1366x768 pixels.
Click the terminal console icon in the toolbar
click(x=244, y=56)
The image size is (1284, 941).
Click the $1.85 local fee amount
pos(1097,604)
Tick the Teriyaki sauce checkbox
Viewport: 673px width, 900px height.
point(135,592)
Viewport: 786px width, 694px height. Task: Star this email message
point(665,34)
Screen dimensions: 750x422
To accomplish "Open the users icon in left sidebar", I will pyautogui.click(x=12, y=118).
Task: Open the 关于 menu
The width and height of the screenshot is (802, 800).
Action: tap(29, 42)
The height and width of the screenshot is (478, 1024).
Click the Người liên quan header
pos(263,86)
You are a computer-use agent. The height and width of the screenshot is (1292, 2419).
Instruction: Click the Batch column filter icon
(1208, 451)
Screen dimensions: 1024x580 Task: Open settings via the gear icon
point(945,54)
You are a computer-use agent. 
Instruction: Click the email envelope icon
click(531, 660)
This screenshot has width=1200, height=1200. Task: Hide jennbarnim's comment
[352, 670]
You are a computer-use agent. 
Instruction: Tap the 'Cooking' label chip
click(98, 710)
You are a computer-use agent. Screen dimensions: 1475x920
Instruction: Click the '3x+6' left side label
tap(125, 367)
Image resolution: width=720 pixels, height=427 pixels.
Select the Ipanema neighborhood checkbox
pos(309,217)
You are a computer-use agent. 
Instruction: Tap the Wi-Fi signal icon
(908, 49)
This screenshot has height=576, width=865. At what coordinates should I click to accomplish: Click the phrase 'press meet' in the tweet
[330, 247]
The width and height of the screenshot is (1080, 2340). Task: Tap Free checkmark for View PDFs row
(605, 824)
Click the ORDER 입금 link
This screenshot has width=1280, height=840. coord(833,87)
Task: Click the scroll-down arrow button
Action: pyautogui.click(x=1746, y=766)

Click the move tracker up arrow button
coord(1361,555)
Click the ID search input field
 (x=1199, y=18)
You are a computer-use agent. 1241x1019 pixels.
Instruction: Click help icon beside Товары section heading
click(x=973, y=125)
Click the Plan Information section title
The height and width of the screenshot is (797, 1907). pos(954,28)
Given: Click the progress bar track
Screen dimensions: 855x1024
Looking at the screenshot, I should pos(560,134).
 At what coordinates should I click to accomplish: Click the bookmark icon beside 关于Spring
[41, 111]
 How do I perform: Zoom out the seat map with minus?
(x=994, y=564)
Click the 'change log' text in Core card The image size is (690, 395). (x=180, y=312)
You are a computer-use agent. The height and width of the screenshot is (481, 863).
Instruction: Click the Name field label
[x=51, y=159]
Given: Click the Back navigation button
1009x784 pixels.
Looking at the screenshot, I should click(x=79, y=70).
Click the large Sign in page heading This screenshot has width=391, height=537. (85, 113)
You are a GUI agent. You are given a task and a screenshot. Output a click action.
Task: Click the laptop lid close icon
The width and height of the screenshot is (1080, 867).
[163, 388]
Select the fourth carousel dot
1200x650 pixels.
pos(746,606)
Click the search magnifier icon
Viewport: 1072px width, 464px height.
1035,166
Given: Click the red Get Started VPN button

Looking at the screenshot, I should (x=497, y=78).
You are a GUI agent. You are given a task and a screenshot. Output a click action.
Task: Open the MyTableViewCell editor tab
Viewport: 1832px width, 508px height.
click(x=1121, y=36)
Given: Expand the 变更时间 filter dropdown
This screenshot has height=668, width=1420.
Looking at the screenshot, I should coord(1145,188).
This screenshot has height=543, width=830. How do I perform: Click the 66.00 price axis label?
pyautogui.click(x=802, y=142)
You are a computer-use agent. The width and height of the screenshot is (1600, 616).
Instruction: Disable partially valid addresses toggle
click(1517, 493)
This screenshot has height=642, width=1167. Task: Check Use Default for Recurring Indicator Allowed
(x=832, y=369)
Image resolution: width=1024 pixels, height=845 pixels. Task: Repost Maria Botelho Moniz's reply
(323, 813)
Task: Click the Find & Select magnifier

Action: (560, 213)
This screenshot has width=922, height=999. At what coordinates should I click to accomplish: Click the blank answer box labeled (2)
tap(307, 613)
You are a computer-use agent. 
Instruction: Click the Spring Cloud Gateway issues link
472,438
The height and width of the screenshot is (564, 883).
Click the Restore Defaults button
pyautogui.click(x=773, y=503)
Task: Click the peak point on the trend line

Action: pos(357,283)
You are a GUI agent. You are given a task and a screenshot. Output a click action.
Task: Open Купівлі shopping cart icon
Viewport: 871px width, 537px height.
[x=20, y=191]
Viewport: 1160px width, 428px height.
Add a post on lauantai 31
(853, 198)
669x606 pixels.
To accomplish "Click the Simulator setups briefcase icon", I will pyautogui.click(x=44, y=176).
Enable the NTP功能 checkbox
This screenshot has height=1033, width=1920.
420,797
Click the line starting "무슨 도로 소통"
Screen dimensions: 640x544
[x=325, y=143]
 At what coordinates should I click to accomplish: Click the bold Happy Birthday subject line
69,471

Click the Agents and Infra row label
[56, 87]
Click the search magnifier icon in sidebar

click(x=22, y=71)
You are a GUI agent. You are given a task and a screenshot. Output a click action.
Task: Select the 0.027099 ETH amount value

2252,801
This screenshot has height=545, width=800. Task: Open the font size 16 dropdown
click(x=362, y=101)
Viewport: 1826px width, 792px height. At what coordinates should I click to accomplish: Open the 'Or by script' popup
|---|
▶ _ABOUT THIS TASK_: What the exercise needs is every record again, word for word.

▶ _WRITTEN SOLUTION_:
1366x768 pixels.
Click the terminal console icon in the toolbar
click(x=244, y=56)
The image size is (1284, 941).
Click the $1.85 local fee amount
pos(1097,604)
Tick the Teriyaki sauce checkbox
Viewport: 673px width, 900px height.
point(135,592)
Viewport: 786px width, 694px height. Task: Star this email message
point(665,34)
Screen dimensions: 750x422
To accomplish "Open the users icon in left sidebar", I will pyautogui.click(x=12, y=118).
Task: Open the 关于 menu
The width and height of the screenshot is (802, 800).
Action: tap(29, 42)
The height and width of the screenshot is (478, 1024).
Click the Người liên quan header
pos(263,86)
You are a computer-use agent. The height and width of the screenshot is (1292, 2419).
Instruction: Click the Batch column filter icon
(1208, 451)
Screen dimensions: 1024x580 Task: Open settings via the gear icon
point(945,54)
You are a computer-use agent. 
Instruction: Click the email envelope icon
click(531, 660)
This screenshot has width=1200, height=1200. Task: Hide jennbarnim's comment
[352, 670]
You are a computer-use agent. 
Instruction: Tap the 'Cooking' label chip
click(98, 710)
You are a computer-use agent. Screen dimensions: 1475x920
Instruction: Click the '3x+6' left side label
tap(125, 367)
Image resolution: width=720 pixels, height=427 pixels.
Select the Ipanema neighborhood checkbox
pos(309,217)
You are a computer-use agent. 
Instruction: Tap the Wi-Fi signal icon
(908, 49)
This screenshot has height=576, width=865. At what coordinates should I click to accomplish: Click the phrase 'press meet' in the tweet
[330, 247]
The width and height of the screenshot is (1080, 2340). Task: Tap Free checkmark for View PDFs row
(605, 824)
Click the ORDER 입금 link
This screenshot has width=1280, height=840. coord(833,87)
Task: Click the scroll-down arrow button
Action: pyautogui.click(x=1746, y=766)

Click the move tracker up arrow button
coord(1361,555)
Click the ID search input field
 (x=1199, y=18)
You are a computer-use agent. 1241x1019 pixels.
Instruction: Click help icon beside Товары section heading
click(x=973, y=125)
Click the Plan Information section title
The height and width of the screenshot is (797, 1907). pos(954,28)
Given: Click the progress bar track
Screen dimensions: 855x1024
Looking at the screenshot, I should pos(560,134).
 At what coordinates should I click to accomplish: Click the bookmark icon beside 关于Spring
[41, 111]
 How do I perform: Zoom out the seat map with minus?
(x=994, y=564)
Click the 'change log' text in Core card The image size is (690, 395). (x=180, y=312)
You are a computer-use agent. The height and width of the screenshot is (481, 863).
Instruction: Click the Name field label
[x=51, y=159]
Given: Click the Back navigation button
1009x784 pixels.
Looking at the screenshot, I should click(x=79, y=70).
Click the large Sign in page heading This screenshot has width=391, height=537. (85, 113)
You are a GUI agent. You are given a task and a screenshot. Output a click action.
Task: Click the laptop lid close icon
The width and height of the screenshot is (1080, 867).
[163, 388]
Select the fourth carousel dot
1200x650 pixels.
pos(746,606)
Click the search magnifier icon
Viewport: 1072px width, 464px height.
1035,166
Given: Click the red Get Started VPN button

Looking at the screenshot, I should (x=497, y=78).
You are a GUI agent. You are given a task and a screenshot. Output a click action.
Task: Open the MyTableViewCell editor tab
Viewport: 1832px width, 508px height.
click(x=1121, y=36)
Given: Expand the 变更时间 filter dropdown
This screenshot has height=668, width=1420.
Looking at the screenshot, I should coord(1145,188).
This screenshot has height=543, width=830. How do I perform: Click the 66.00 price axis label?
pyautogui.click(x=802, y=142)
You are a computer-use agent. The width and height of the screenshot is (1600, 616).
Instruction: Disable partially valid addresses toggle
click(1517, 493)
This screenshot has height=642, width=1167. Task: Check Use Default for Recurring Indicator Allowed
(x=832, y=369)
Image resolution: width=1024 pixels, height=845 pixels. Task: Repost Maria Botelho Moniz's reply
(323, 813)
Task: Click the Find & Select magnifier

Action: (560, 213)
This screenshot has width=922, height=999. At what coordinates should I click to accomplish: Click the blank answer box labeled (2)
tap(307, 613)
You are a computer-use agent. 
Instruction: Click the Spring Cloud Gateway issues link
472,438
The height and width of the screenshot is (564, 883).
Click the Restore Defaults button
pyautogui.click(x=773, y=503)
Task: Click the peak point on the trend line

Action: pos(357,283)
You are a GUI agent. You are given a task and a screenshot. Output a click action.
Task: Open Купівлі shopping cart icon
Viewport: 871px width, 537px height.
[x=20, y=191]
Viewport: 1160px width, 428px height.
Add a post on lauantai 31
(853, 198)
669x606 pixels.
To accomplish "Click the Simulator setups briefcase icon", I will pyautogui.click(x=44, y=176).
Enable the NTP功能 checkbox
This screenshot has height=1033, width=1920.
420,797
Click the line starting "무슨 도로 소통"
Screen dimensions: 640x544
[x=325, y=143]
 At what coordinates should I click to accomplish: Click the bold Happy Birthday subject line
69,471

Click the Agents and Infra row label
[56, 87]
Click the search magnifier icon in sidebar

click(x=22, y=71)
You are a GUI agent. You are given a task and a screenshot. Output a click action.
Task: Select the 0.027099 ETH amount value

2252,801
This screenshot has height=545, width=800. Task: Open the font size 16 dropdown
click(x=362, y=101)
Viewport: 1826px width, 792px height. At what coordinates should I click to accomplish: Open the 'Or by script' popup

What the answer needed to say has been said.